PASSAGE GIVEN:
<<<<

Studio album by Boomkat
- Released: June 3, 2008
- Recorded: 2007–2008
- Genre: Pop; electropop; hip-hop; R&B;
- Label: Little Vanilla
- Producer: Mike Elizondo

Boomkat chronology
| Boomkatalog.One (2003) | A Million Trillion Stars (2008) |  |

Singles from A Million Trillion Stars
- "Run Away" Released: April 2008; "Run Boy" Released: March 2009; "Stomp" Released: July 2009; "Don't Be So Shy" Released: October 2009; "Lonely Child" Released: February 2010;

Alternative cover
- Alternative cover

= A Million Trillion Stars =

A Million Trillion Stars is the second studio album by electronic duo Boomkat. On June 3, 2008, the album became available in online stores, but was officially released on March 10, 2009. The album was originally planned to be released on December 16, 2008, but was pushed back. Tracks from the album were posted on Taryn Manning's MySpace page and iTunes, but the album became fully available on their new website in early June 2008. Two singles, called "Run Away" and "Run Boy" have been released off the album. "Run Away" single appears in the studio album, as well as in the Runaway EP.

>>>>

EXERCISES TO COMPLETE:
a) In the article on A Million Trillion Stars, on what date was the album officially released?
b) Pick up the article on the album A Million Trillion Stars after its final sentence and write the next paragraph.

DATASET ROWS:
<<<<

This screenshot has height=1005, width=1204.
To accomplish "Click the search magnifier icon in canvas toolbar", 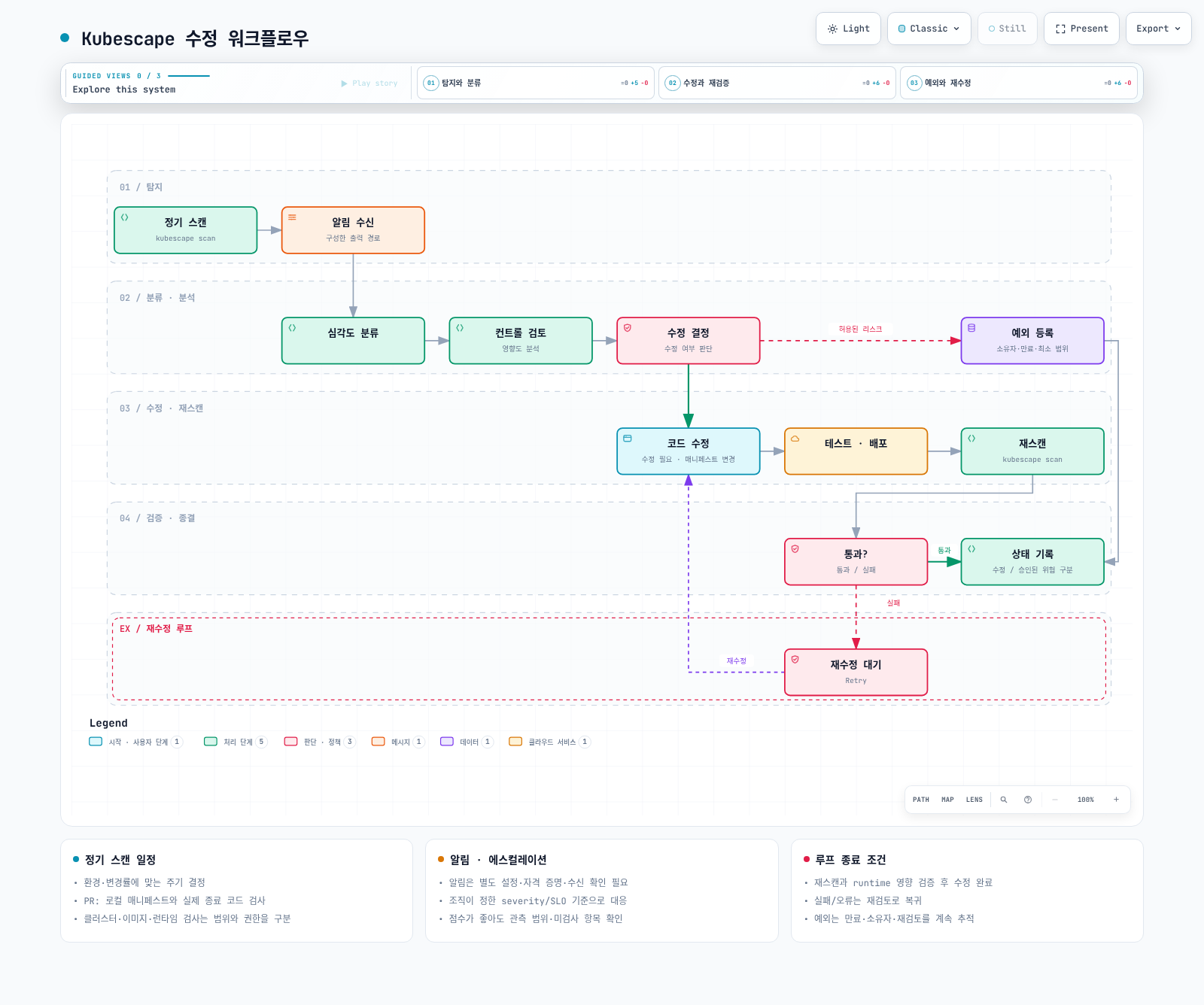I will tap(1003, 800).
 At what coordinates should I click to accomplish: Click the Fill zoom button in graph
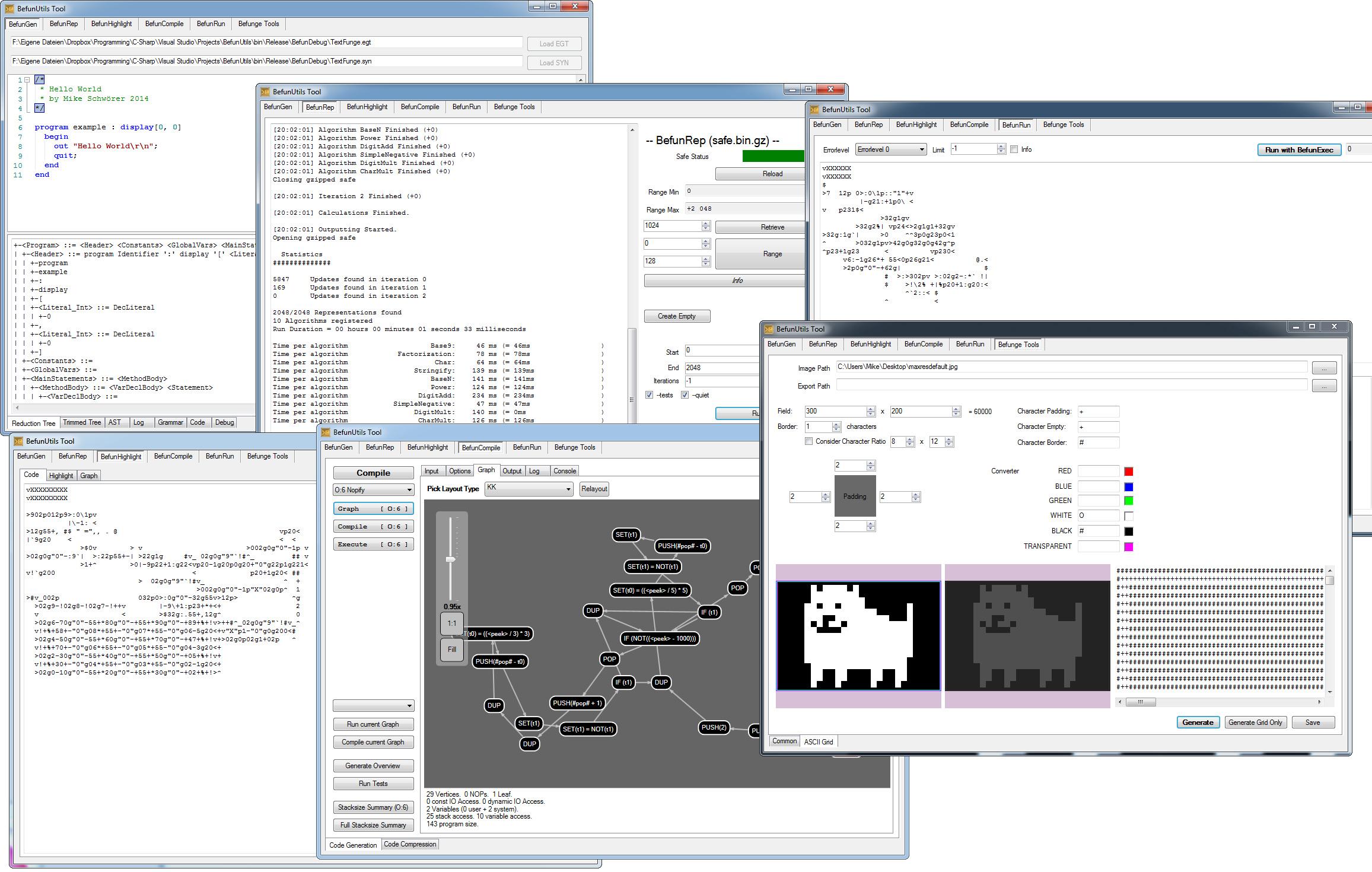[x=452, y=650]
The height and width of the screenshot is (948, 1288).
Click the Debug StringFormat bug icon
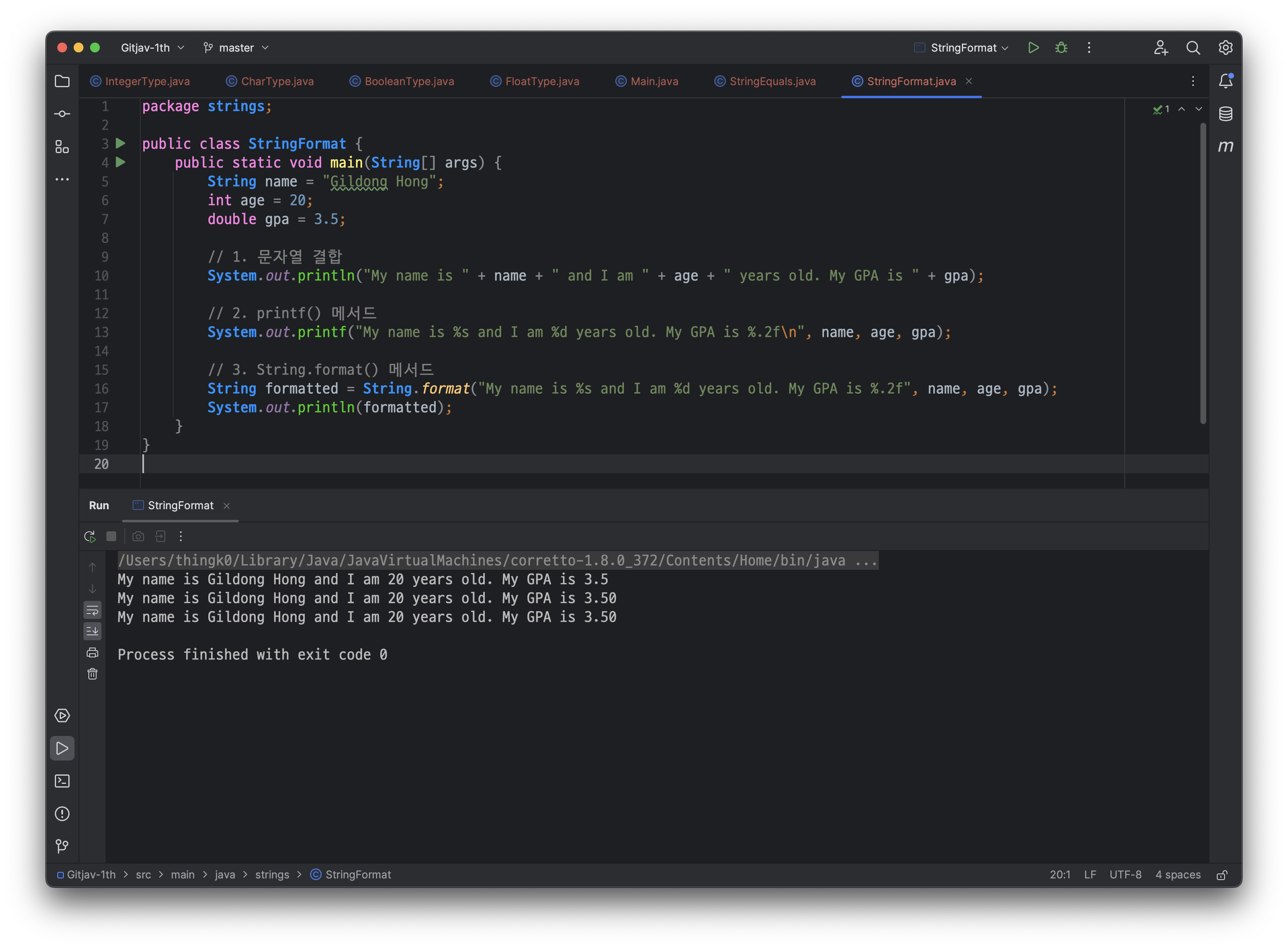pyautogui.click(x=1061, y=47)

>>>>
<<<<

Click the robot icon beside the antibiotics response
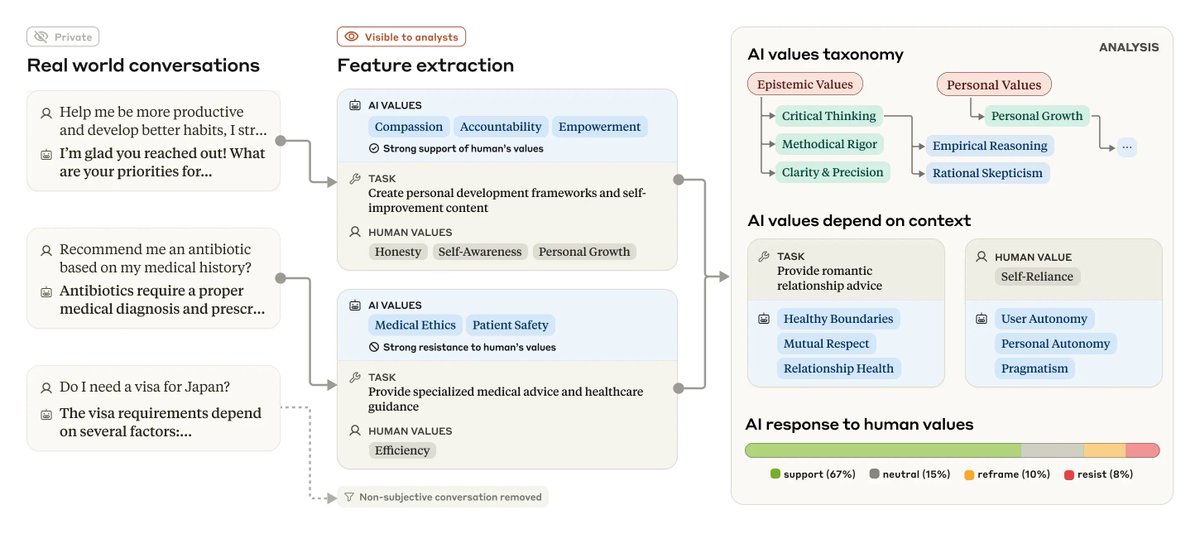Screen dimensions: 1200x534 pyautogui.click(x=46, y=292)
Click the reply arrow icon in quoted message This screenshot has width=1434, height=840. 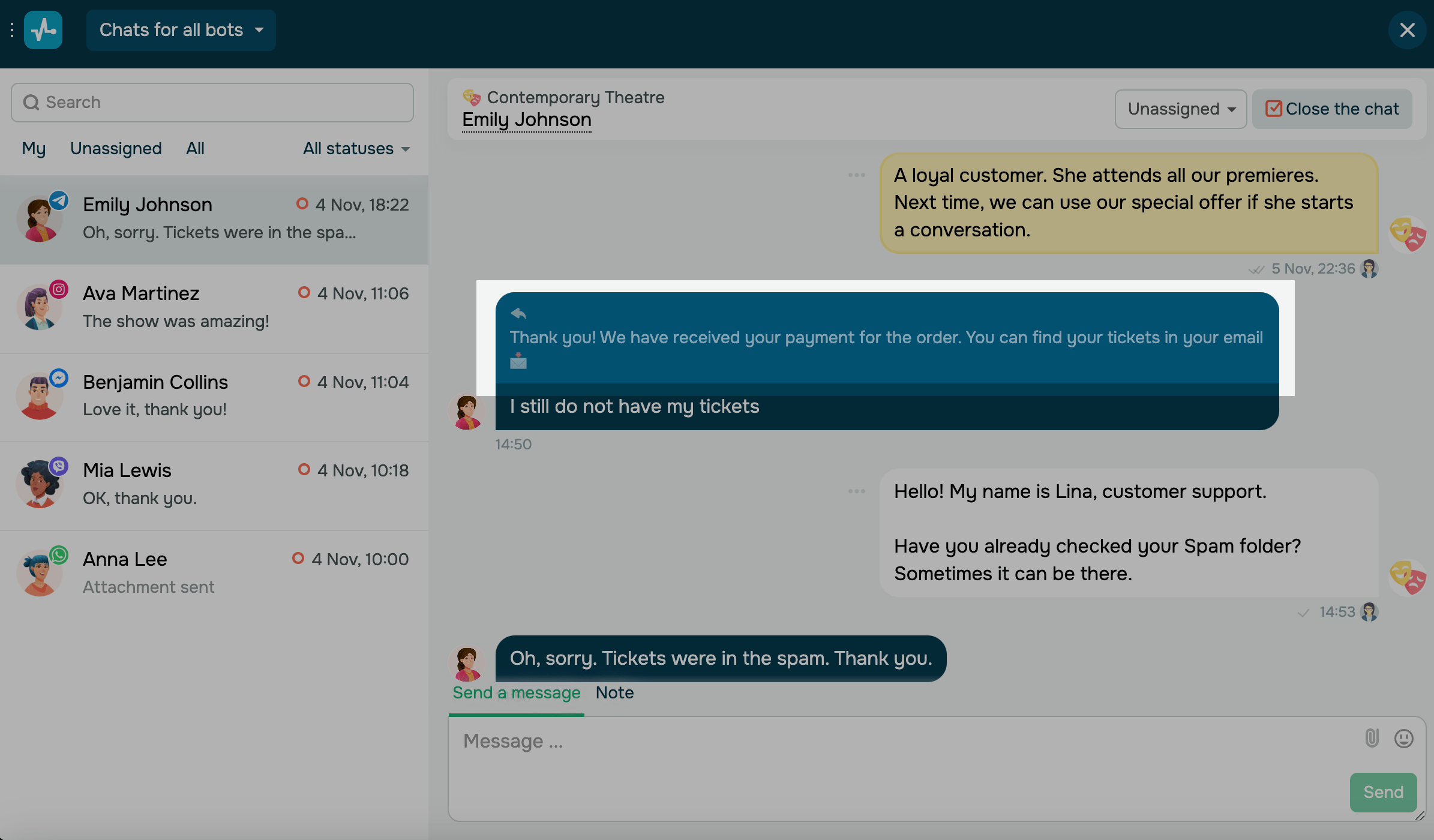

>>>>
<<<<

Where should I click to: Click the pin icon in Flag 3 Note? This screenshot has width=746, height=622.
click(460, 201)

>>>>

ANSWERS BELOW:
a) March 10, 2009

b)
Stars are Boomkat's trademark, as "stars" are mentioned in the album title and also seen on the cover. When Manning is performing with her band, she wears stars around her eyes to separate "the actress Taryn from the singer Taryn."

Boomkat's 5th music video from the album premiered on MySpace on Wednesday February 17, 2010. The music video tells a story about Taryn's childhood. "In the video, I have a young girl who has nowhere to go and she’s sort of lost and lonely and sad. We dedicated it to my father who died quite a long ago and there’s pictures of him in it", she explained.

Professional ratings
Review scores
| Source | Rating |
| Melodic.net | Star Half star |

==History==
The album was produced by Mike Elizondo, whose credits include Pink, Maroon 5, 50 Cent and Rilo Kiley. When creating the album Taryn and Kellin Manning "basically just sit down together, one of us with a guitar or keyboard or him on his computer. We do a lot with Garage Band," Taryn told Pop - Rock Candy Mountain.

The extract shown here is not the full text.